• Requisitos:
• 1. ¿Quién es la autora del cuento «Los que se alejan de Omelas», según el texto fuente?
• 2. Imprime todas las filas de abajo, sin ningún cambio.

Seguro que facilitan el olvido de las atrocidades. Mientras te asegures de no coger un periódico, puedes dedicarte a tus cosas. Puedes sentarte bajo los robles y beber licor de menta, sin que te afecten los acontecimientos que ocurren a miles de kilómetros de distancia. Usted paga sus impuestos, pero el gobierno no le va a enviar un estudio sobre el número de niños que ha matado con su dinero. Da igual que no haya niños. Puedes fingir que no existen.
Vivimos en Omelas. Es muy posible que hayas leído el famoso cuento de Ursula K. Le Guin «Los que se alejan de Omelas», que a menudo recomiendan los profesores. Pero si no lo has hecho, te sugiero que lo hagas, y si lo has hecho, siempre merece la pena releerlo. Es corto, y su tema central es muy sencillo. Spoilers a continuación.

• Extractos de filas:
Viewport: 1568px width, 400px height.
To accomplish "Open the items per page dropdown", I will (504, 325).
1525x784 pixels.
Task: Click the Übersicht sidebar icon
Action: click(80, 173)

• Respuestas completas:
• 1. Ursula K. Le Guin.

• 2.
Viewport: 1568px width, 400px height.
To accomplish "Open the items per page dropdown", I will (504, 325).
1525x784 pixels.
Task: Click the Übersicht sidebar icon
Action: click(80, 173)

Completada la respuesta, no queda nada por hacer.